With time came my sorting out of various “past lives” — which at first I took to be an entirely different task from distinguishing and sharpening guidance. In 1993, a session in the black box at TMI led to TGU speaking directly through me into a tape recorder, a first. I still wasn’t “hearing voices,” nor do I now. I held myself in a state of receptivity and said what came to mind, trying not to structure it or censor it.
With time came more of a sense of conflicting impulses among which it was my duty — my necessity — to choose. That is what we are, in one sense; a construct that has been delegated the responsibility of choices. We, in the body, choose among impulses and desires and values. We shape what this Congress of forces become.
In a very real sense, every “I” is a front for a “we” behind the scenes. And that will take some spelling out, but it has been the way I have made sense of my experience. “I” am also a “we.” And so is everybody on earth, past, present, and future. It explains a lot about us! Perhaps we should invent or adapt the proper analogy. We are indeed captain of our ship, and, like a ship’s captain, we are at the point of application; we have all the power of choice in our hands.
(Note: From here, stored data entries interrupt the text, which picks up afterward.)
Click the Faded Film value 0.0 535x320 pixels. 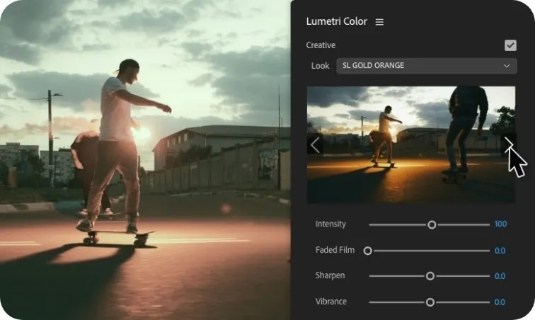click(x=500, y=251)
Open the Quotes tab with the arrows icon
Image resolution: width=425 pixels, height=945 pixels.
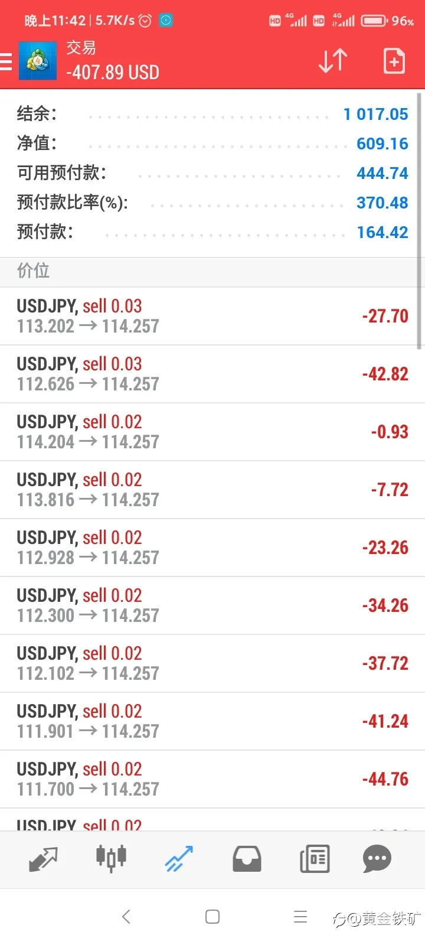pos(43,859)
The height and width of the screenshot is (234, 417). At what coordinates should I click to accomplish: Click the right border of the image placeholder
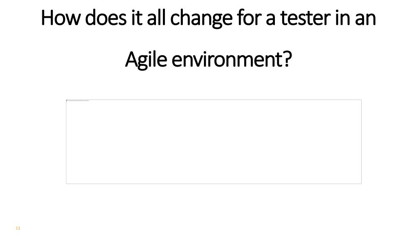pyautogui.click(x=362, y=142)
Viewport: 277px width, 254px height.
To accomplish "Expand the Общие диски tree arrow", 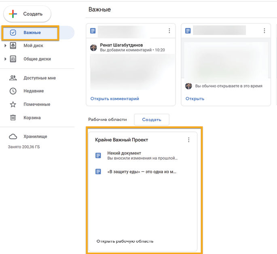I will coord(5,59).
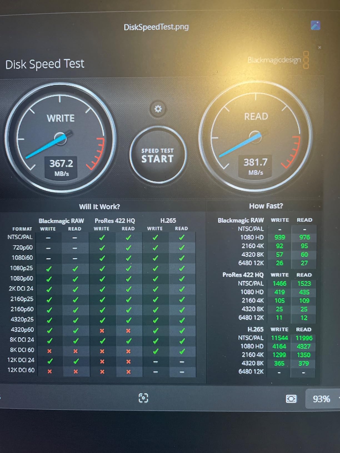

But that power comes from all the others behind the scenes — officers, men, prepared equipment and those who shaped and maintain it — and without the ship, without the crew, we would be alone, directionless, relatively powerless. Yes, we direct it all — but ship and crew have their own needs; they pull us in this way or that by what we are.
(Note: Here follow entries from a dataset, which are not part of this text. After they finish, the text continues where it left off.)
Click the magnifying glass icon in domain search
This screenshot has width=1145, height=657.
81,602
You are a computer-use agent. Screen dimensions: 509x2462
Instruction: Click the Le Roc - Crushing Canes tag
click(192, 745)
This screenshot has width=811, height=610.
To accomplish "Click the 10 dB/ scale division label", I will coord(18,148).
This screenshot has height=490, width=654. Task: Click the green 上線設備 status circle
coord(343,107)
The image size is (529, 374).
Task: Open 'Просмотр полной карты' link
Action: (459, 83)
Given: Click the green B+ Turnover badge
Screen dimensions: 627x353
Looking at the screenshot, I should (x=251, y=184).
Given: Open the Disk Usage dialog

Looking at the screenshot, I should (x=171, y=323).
This finally began to come clear as Rita Warren and I began our sessions with the guys in August, 2001. The very first question she asked — one I hadn’t ever thought to ask — brought up the question of who we were talking to, and whether singular or plural, named or unnamed. The whole question continued to be addressed and refined and they answered and post again in different formats we went along.
And then as I began very belatedly to think about this, in addition to experiencing it, I began to see that “past lives” were part of TGU by necessity — and so I began to make some rudimentary categories.So now I venture to create a model of who we are that will explain something about what we can learn to do, and why we ought to do it.